Pour prendre la décision attaquée, le préfet s’est fondé sur ces dispositions et sur la circonstance qu’une obligation de quitter le territoire français assortie d’une interdiction de retour aurait été prise à l’encontre de M. C... le 19 juin 2024 par le préfet de police de Paris. Toutefois, alors que le requérant soutient n’avoir jamais eu connaissance de cette mesure, le préfet qui n’a pas produit de mémoire en défense et qui n’était ni présent ni représenté n’a pas justifié de l’existence de ces mesures. Il résulte de ce qui précède que M. C... est fondé à soutenir, dans les circonstances de l’espèce, que le préfet de police a commis une erreur de droit et s’est fondé sur des faits matériellement inexacts en prononçant la décision attaquée du 23 septembre 2025.

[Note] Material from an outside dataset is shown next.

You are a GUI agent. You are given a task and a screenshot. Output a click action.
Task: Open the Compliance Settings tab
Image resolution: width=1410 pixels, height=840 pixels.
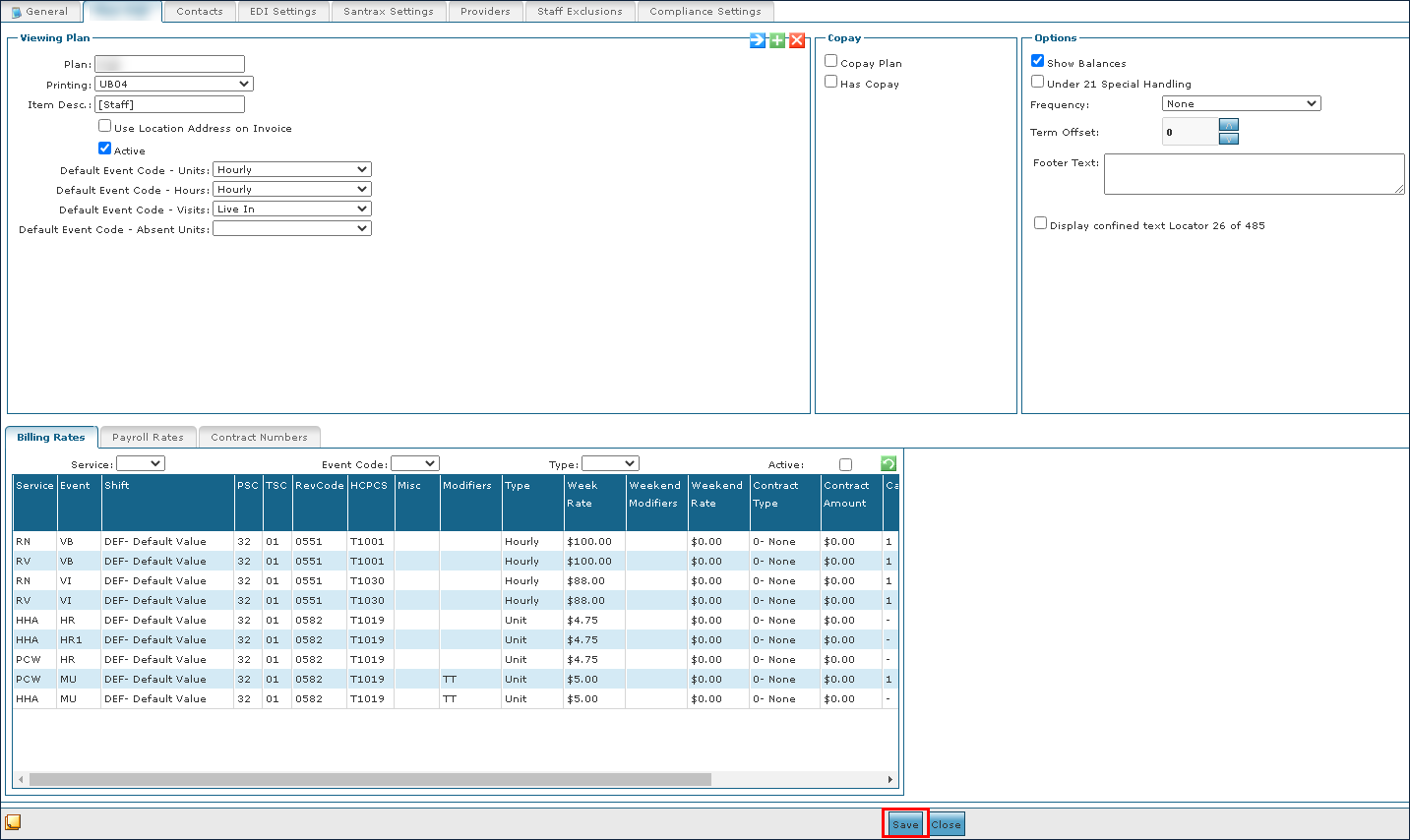705,12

Il résulte de ce qui précède que, sans qu’il soit besoin de statuer sur les autres moyens de la requête, M. C... peut prétendre à l’annulation de la décision attaquée du 23 septembre 2025 par laquelle le préfet de la Seine-Saint-Denis a augmenté de douze mois l’interdiction de retour sur le territoire français dont il faisait l’objet, édictée le 19 juin 2024, pour la porter à une durée de trente-six mois, ainsi que de son inscription au fichier SIS.

Sur les frais liés au litige :


M. C... a obtenu le bénéfice de l’aide juridictionnelle. Par suite, son avocate peut se prévaloir des dispositions de l’article 37 de la loi du 10 juillet 1991. Il y a lieu, dans les circonstances de l’espèce, de mettre à la charge de l’Etat la somme de 1 000 euros à verser à Me Le Goff, sous réserve que cette dernière renonce à percevoir la somme correspondant à la part contributive de l’État.











D E C I D E :



Article 1er : M. C... est admis au bénéfice de l’aide juridictionnelle provisoire.

Article 2 : La décision en date du 23 septembre 2025 du préfet de la Seine-Saint-Denis est annulée.

Article 3 : L’Etat versera à Me Le Goff une somme de 1 000 euros en application des dispositions du deuxième alinéa de l’article 37 de la loi du 10 juillet 1991, sous réserve que Me Le Goff renonce à percevoir la somme correspondant à la part contributive de l’Etat.

Article 4 : Le surplus des conclusions est rejeté.

Article 5 : Le présent jugement sera notifié à M. D... A... B... et au préfet de la Seine-Saint-Denis.




Rendu public par mise à disposition au greffe le 3 février 2026.



La magistrate désignée,





C. HNATKIWLa greffière,





C. Saint-Cyr






La République mande et ordonne au préfet de la Seine-Saint-Denis en ce qui le concerne ou à tous commissaires de justice à ce requis en ce qui concerne les voies de droit commun contre les parties privées, de pourvoir à l'exécution de la présente décision.